Kirgisistan, Binnenland in Zentralasien.
Kirgisistan ist eine Republik in Zentralasien, die an China, Kasachstan, Tadschikistan und Usbekistan grenzt und keinen Zugang zum Meer hat. Das Land erstreckt sich über Hochgebirge mit tiefen Tälern, Gletschern und alpinen Weiden, wobei weite Flächen über 3000 Meter liegen.
Die Region war jahrhundertelang Teil der Seidenstraße und verband Karawanen zwischen Ost und West.
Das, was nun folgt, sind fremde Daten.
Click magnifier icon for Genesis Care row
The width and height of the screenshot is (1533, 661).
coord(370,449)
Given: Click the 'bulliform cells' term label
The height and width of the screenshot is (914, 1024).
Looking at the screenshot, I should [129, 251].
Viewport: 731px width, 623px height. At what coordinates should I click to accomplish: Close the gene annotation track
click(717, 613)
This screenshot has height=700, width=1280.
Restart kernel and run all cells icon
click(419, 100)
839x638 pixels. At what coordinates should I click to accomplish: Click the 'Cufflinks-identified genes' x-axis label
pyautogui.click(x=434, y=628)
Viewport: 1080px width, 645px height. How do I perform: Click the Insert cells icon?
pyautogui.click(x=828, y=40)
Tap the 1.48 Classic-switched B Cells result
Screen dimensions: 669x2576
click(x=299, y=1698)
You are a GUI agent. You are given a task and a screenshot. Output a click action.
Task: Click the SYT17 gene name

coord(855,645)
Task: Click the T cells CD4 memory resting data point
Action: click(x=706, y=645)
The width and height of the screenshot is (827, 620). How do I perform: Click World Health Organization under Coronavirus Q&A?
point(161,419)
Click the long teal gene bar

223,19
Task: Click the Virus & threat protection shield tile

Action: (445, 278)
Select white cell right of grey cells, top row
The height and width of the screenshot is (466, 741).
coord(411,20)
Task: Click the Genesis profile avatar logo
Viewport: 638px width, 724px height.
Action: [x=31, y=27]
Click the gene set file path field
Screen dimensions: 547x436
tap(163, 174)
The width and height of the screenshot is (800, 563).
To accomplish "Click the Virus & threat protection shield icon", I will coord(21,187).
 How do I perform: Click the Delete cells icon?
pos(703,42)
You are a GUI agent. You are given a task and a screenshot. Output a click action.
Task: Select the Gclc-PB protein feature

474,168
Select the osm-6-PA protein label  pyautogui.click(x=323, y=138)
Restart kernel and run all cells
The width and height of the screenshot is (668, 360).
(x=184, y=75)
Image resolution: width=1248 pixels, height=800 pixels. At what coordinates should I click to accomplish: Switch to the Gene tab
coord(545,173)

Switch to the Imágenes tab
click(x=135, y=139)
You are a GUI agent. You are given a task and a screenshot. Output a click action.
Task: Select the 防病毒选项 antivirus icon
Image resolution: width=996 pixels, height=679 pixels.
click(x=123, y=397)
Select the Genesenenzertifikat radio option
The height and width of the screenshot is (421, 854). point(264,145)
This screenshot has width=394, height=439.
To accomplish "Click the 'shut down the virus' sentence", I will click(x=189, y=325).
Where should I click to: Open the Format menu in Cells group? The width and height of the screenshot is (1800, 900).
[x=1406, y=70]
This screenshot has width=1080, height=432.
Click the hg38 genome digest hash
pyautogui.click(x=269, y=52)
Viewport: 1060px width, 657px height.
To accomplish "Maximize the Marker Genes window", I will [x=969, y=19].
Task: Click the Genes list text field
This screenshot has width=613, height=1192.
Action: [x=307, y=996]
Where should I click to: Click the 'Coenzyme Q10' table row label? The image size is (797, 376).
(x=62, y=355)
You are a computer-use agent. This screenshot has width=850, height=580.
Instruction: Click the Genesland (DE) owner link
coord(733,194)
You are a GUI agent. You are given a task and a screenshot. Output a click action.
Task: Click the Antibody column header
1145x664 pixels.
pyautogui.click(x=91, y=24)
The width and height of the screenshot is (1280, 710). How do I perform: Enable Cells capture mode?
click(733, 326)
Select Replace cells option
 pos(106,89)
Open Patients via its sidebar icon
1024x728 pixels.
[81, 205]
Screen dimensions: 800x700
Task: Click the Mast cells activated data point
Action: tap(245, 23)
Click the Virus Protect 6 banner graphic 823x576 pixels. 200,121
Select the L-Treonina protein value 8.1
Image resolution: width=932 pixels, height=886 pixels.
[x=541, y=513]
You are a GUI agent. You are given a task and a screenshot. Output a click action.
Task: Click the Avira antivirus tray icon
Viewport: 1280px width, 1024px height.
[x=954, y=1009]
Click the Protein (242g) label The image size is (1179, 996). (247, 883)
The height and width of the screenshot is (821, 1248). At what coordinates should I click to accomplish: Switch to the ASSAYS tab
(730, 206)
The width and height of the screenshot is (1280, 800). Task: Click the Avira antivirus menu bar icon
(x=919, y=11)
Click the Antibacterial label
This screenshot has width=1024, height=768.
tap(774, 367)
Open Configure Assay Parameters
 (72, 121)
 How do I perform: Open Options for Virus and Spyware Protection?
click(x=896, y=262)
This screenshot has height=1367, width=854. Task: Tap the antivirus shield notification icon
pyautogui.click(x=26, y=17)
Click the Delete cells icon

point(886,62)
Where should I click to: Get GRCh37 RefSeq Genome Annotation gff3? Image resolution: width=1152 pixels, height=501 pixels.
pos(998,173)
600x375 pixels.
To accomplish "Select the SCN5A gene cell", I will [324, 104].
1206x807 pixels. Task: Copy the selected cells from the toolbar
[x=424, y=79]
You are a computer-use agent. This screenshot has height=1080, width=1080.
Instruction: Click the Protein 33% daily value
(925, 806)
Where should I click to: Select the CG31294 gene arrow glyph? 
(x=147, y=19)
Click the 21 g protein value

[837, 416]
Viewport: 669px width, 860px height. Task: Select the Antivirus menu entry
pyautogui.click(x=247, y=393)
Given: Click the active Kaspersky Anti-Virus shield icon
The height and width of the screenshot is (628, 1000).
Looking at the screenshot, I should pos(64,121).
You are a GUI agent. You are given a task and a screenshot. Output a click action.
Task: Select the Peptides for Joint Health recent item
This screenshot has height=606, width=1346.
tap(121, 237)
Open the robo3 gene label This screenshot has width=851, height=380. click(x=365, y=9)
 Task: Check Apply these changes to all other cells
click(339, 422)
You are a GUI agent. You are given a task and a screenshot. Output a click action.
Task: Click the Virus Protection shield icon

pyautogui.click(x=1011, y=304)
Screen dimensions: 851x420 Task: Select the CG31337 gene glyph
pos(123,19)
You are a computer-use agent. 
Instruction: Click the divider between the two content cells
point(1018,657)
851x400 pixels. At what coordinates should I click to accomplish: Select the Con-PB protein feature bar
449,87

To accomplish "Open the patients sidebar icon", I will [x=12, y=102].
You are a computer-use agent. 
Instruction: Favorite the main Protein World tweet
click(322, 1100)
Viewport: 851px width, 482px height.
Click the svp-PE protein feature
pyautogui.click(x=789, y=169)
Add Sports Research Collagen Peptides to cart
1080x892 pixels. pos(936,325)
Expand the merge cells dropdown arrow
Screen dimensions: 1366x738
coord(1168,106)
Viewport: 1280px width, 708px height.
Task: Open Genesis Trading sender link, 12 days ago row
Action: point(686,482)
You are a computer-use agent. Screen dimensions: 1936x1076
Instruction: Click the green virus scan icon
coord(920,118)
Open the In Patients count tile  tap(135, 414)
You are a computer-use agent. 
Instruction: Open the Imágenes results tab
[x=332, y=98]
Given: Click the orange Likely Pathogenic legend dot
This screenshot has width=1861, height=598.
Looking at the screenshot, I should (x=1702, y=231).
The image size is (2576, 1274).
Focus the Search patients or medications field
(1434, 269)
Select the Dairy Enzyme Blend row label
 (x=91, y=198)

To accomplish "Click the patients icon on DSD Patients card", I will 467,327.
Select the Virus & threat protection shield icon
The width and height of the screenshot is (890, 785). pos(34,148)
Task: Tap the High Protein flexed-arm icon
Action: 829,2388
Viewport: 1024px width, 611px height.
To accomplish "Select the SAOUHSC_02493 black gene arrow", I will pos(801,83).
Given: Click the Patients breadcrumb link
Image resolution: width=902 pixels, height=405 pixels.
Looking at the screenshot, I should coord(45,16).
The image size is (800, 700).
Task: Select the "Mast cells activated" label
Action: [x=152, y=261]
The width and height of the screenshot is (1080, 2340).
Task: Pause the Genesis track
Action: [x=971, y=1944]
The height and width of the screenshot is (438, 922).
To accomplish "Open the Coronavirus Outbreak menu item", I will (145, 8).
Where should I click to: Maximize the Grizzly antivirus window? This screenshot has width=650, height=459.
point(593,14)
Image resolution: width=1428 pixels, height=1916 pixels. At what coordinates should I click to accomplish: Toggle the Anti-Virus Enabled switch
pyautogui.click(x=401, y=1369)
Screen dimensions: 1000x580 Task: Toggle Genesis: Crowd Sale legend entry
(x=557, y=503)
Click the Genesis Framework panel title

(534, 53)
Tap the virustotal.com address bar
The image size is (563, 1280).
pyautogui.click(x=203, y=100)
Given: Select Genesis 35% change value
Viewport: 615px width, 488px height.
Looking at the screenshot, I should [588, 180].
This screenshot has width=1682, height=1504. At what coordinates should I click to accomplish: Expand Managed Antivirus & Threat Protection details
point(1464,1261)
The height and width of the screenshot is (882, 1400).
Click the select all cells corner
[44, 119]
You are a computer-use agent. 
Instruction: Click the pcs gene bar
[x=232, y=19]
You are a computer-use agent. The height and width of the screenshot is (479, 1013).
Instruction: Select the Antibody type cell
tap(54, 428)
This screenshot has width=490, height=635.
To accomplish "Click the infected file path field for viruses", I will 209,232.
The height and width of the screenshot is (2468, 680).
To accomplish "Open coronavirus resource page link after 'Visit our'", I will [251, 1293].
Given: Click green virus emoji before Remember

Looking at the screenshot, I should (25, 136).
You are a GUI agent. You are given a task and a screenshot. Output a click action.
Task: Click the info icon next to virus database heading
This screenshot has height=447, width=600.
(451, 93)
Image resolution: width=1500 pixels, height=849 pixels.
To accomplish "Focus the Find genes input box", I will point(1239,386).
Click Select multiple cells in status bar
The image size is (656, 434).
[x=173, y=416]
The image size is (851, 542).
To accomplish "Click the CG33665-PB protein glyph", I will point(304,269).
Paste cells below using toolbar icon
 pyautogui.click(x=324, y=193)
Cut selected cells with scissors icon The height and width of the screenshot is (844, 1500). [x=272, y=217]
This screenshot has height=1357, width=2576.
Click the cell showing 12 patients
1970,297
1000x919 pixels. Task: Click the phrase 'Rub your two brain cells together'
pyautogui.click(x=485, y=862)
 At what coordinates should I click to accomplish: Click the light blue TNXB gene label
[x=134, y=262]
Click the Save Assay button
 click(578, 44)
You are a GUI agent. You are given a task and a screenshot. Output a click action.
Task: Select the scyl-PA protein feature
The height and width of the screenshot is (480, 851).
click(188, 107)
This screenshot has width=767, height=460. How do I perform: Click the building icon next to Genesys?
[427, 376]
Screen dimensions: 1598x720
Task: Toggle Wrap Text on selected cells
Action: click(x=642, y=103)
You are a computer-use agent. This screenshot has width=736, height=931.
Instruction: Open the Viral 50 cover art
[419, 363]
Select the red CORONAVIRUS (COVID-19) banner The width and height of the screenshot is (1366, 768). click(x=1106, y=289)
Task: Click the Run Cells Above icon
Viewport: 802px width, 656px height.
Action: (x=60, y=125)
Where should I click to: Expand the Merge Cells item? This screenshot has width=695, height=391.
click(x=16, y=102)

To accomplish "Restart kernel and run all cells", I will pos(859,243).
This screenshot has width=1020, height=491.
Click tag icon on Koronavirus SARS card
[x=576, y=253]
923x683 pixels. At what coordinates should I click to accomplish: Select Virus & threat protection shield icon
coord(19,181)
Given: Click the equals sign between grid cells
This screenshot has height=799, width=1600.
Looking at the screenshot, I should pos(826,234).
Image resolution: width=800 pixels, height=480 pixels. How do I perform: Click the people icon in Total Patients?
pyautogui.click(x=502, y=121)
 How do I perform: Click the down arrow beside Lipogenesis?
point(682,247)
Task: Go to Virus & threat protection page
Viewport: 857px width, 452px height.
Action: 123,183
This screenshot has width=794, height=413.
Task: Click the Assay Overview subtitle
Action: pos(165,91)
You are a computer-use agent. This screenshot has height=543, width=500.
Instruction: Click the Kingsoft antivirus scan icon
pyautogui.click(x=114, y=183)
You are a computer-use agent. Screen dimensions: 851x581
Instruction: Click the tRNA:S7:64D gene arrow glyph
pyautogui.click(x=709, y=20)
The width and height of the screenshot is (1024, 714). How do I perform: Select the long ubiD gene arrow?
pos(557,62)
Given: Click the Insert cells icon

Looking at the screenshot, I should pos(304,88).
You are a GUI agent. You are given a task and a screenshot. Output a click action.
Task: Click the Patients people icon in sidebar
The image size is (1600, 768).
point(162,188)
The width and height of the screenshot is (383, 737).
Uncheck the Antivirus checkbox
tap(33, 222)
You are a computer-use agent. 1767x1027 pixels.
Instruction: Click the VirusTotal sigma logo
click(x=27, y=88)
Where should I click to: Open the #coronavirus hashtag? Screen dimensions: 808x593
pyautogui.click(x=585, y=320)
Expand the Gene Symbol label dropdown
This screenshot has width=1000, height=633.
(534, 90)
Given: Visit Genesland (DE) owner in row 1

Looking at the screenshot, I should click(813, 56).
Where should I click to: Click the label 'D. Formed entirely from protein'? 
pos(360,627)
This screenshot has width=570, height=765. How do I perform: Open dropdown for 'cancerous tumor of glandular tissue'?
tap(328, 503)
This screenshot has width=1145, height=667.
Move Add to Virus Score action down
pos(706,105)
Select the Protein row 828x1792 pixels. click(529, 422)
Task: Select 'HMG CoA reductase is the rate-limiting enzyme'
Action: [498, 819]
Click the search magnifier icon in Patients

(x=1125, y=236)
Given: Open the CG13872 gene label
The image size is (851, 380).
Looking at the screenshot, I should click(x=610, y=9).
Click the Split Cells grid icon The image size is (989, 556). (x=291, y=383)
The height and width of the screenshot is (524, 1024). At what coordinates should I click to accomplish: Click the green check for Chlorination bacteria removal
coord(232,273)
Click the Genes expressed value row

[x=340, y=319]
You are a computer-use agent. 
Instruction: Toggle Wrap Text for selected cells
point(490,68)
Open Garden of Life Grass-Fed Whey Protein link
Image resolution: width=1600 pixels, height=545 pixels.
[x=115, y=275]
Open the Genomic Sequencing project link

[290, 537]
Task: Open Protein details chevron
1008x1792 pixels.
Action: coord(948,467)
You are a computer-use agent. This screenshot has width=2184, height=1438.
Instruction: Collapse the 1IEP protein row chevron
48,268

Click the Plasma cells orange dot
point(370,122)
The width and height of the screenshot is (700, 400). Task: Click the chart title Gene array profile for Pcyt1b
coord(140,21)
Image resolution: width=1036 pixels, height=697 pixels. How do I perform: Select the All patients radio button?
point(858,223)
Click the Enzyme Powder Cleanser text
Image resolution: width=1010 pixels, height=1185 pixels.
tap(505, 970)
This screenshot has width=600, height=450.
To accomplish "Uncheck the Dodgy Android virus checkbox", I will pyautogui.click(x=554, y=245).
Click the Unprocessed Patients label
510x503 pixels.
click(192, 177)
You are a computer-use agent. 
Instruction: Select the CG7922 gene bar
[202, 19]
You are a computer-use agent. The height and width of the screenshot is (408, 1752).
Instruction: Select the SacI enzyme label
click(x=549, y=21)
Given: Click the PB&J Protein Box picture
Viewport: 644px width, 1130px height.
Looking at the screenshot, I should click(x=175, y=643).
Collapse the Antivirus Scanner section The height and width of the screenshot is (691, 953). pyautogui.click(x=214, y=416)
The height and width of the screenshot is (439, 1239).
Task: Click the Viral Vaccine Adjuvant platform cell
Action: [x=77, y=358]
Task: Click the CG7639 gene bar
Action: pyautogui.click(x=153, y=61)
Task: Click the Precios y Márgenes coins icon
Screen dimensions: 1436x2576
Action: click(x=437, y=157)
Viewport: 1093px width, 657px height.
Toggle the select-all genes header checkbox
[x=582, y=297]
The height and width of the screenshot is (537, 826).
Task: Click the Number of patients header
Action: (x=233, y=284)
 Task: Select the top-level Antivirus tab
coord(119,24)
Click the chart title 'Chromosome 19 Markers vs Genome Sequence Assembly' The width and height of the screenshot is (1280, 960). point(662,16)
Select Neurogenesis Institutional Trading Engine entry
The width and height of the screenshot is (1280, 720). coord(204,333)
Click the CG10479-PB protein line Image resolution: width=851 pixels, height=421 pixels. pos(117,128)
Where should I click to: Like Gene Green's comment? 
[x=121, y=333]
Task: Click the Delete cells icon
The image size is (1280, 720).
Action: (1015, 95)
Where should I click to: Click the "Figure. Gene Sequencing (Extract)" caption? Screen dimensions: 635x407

Das heutige Kirgisistan wurde 1991 unabhängig und entwickelte sich zu einem parlamentarischen System.
Das kirgisische Volk pflegt nomadische Bräuche durch Adlerjagd-Wettbewerbe, Reiterspiele und die Nutzung tragbarer Filzbehausungen namens Jurten, die als Symbol kultureller Identität dienen.
Bischkek dient als Hauptverkehrsknotenpunkt mit dem Flughafen Manas und Straßenverbindungen zu den Nachbarländern. Für die Einreise benötigen die meisten Staatsangehörigen ein Visum, das oft bei der Ankunft erhältlich ist.
Der Issyk-Kul-See auf 1600 Metern Höhe friert trotz seiner Lage nicht zu, was auf geothermische Aktivität und Salzgehalt zurückgeführt wird. Lokale Erzählungen berichten von versunkenen Siedlungen aus der Zeit der Seidenstraße unter seiner Oberfläche.